Here is my error message:
Traceback (most recent call last):
File "./predict.py", line 418, in <module>
predict[griddim, blockdim, stream](callResult_d, catCount, numWords, counts_d, indptr_d, indices_d, probtcArray_d, priorC_d)
File "/home/mhagen/Developer/anaconda/lib/python2.7/site-packages/numba/cuda/compiler.py", line 228, in __call__
sharedmem=self.sharedmem)
File "/home/mhagen/Developer/anaconda/lib/python2.7/site-packages/numba/cuda/compiler.py", line 268, in _kernel_call
cu_func(*args)
File "/home/mhagen/Developer/anaconda/lib/python2.7/site-packages/numba/cuda/cudadrv/driver.py", line 1044, in __call__
self.sharedmem, streamhandle, args)
File "/home/mhagen/Developer/anaconda/lib/python2.7/site-packages/numba/cuda/cudadrv/driver.py", line 1088, in launch_kernel
None)
File "/home/mhagen/Developer/anaconda/lib/python2.7/site-packages/numba/cuda/cudadrv/driver.py", line 215, in safe_cuda_api_call
self._check_error(fname, retcode)
File "/home/mhagen/Developer/anaconda/lib/python2.7/site-packages/numba/cuda/cudadrv/driver.py", line 245, in _check_error
raise CudaAPIError(retcode, msg)
numba.cuda.cudadrv.driver.CudaAPIError: Call to cuLaunchKernel results in CUDA_ERROR_LAUNCH_OUT_OF_RESOURCES
Here is my source code:
from numbapro.cudalib import cusparse
from numba import *
from numbapro import cuda
@cuda.jit(argtypes=(double[:], int64, int64, double[:], int64[:], int64[:], double[:,:], double[:] ))
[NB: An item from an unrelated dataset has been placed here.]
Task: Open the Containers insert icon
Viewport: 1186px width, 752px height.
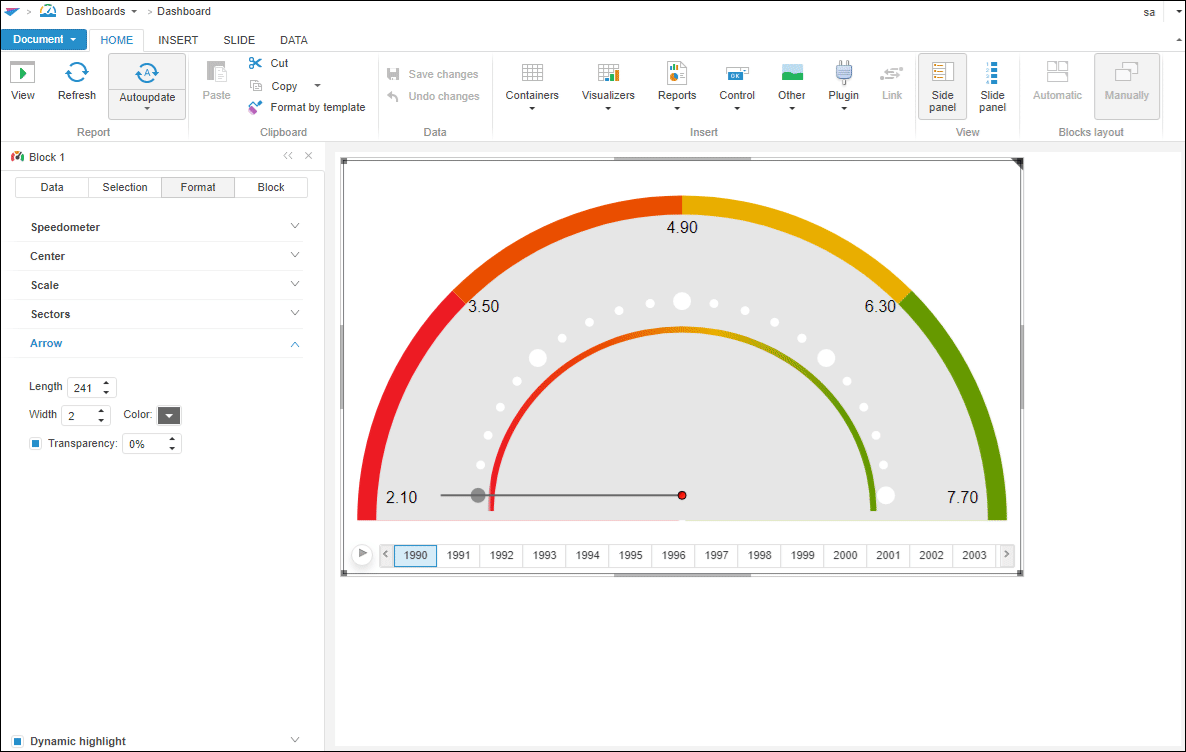Action: [532, 72]
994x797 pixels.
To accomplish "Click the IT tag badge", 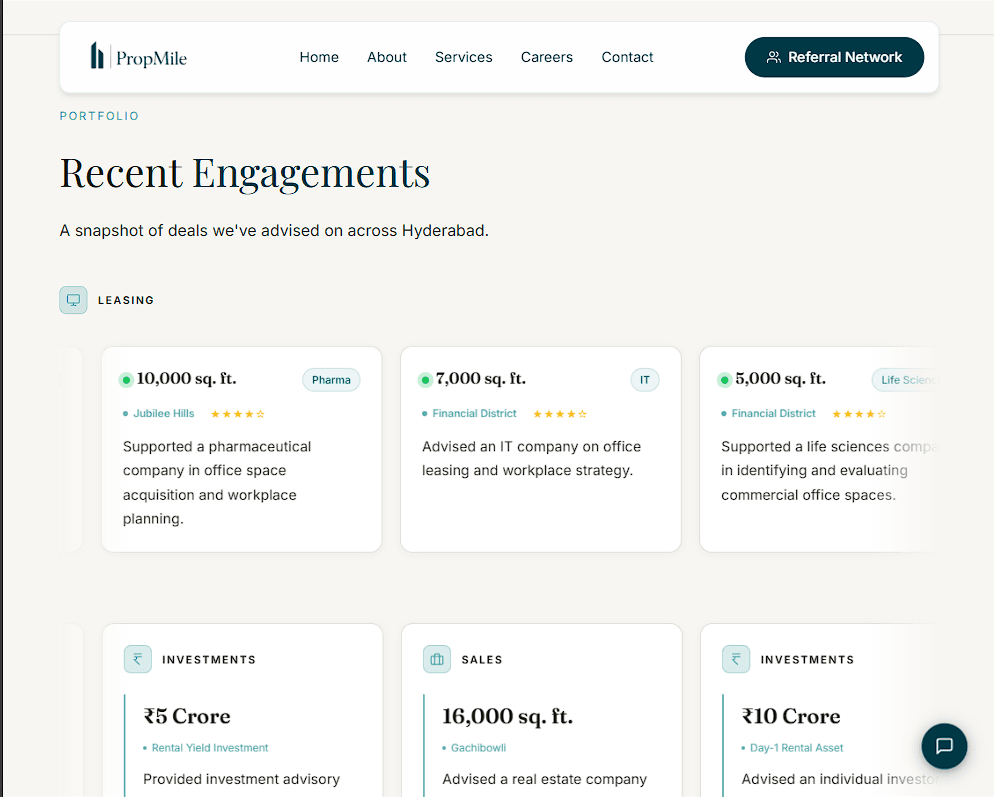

def predict( callResult, catCount, wordCount, counts, indptr, indices, probtcArray, priorC ):
    i = cuda.threadIdx.x + cuda.blockIdx.x * cuda.blockDim.x
    correct = 0
    wrong = 0
    lastDocIndex = -1
    maxProb = -1e6
    picked = -1
    for cat in range(catCount):
        probSum = 0.0
        for j in range(indptr[i],indptr[i+1]):
            wordIndex = indices[j]
            probSum += (counts[j]*math.log(probtcArray[cat,wordIndex]))
        probSum += math.log(priorC[cat])
        if probSum > maxProb:
            maxProb = probSum
            picked = cat
    callResult[i] = picked
predictions = []
counter = 1000
for i in range(int(math.ceil(numDocs/(counter*1.0)))):
    docTestSliceList = docTestList[i*counter:(i+1)*counter]
    numDocsSlice = len(docTestSliceList)
    docTestArray = np.zeros((numDocsSlice,numWords))
    for j,doc in enumerate(docTestSliceList):
        for ind in doc:
            docTestArray[j,ind['term']] = ind['count']
    docTestArraySparse = cusparse.ss.csr_matrix(docTestArray)
    start = time.time()
    OPT_N = numDocsSlice
    blockdim = 1024, 1
    griddim = int(math.ceil(float(OPT_N)/blockdim[0])), 1 
    catCount = len(music_categories)
    callResult = np.zeros(numDocsSlice)
    stream = cuda.stream()
    with stream.auto_synchronize():
        probtcArray_d = cuda.to_device(numpy.asarray(probtcArray),stream)
        priorC_d = cuda.to_device(numpy.asarray(priorC),stream)
        callResult_d = cuda.to_device(callResult, stream)
        counts_d = cuda.to_device(docTestArraySparse.data, stream)
        indptr_d = cuda.to_device(docTestArraySparse.indptr, stream)
        indices_d = cuda.to_device(docTestArraySparse.indices, stream)
        predict[griddim, blockdim, stream](callResult_d, catCount, numWords, counts_d, indptr_d, indices_d, probtcArray_d, priorC_d)
        callResult_d.to_host(stream)
    #stream.synchronize()
    predictions += list(callResult)
    print "prediction %d: %f" % (i,time.time()-start)
 
                        
I found out this was in the cuda procedure.
When you call predict the blockdim is set to 1024. predict[griddim, blockdim, stream](callResult_d, catCount, numWords, counts_d, indptr_d, indices_d, probtcArray_d, priorC_d)
But the procedure is called iteratively with slice sizes of 1000 elements not 1024. So, in the procedure it will attempt to write 24 elements that are out of bounds in the return array.
Sending a number of elements parameter (n_el) and placing an error checking call in the cuda procedure solves it.